> Task brief
Please render the lines as a numbered list, starting at the line containing "This screenshot has" and ending at the line containing "pos(105,438)", with blank lines dropped and the pictures left out.

> Material supplied
+===+
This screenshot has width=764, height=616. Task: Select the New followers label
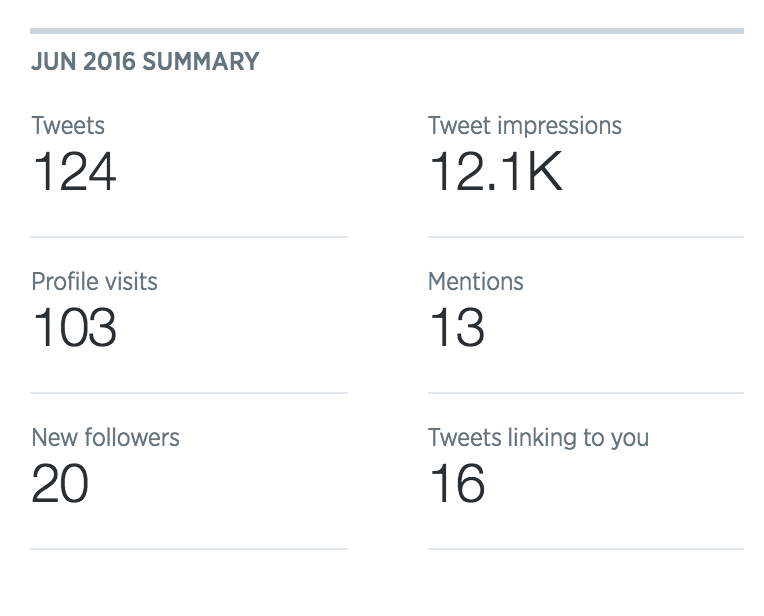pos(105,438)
+===+
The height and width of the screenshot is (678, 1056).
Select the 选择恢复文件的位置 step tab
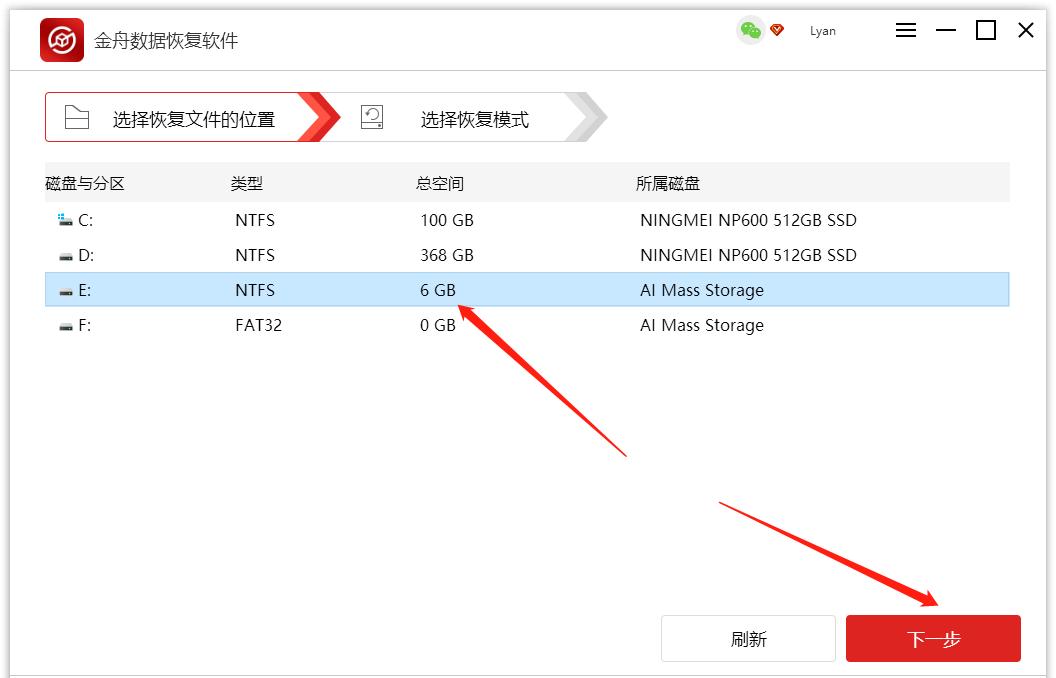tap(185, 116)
+===+
> Response to the task
1. This screenshot has width=764, height=616. Task: Select the New followers label
2. pos(105,438)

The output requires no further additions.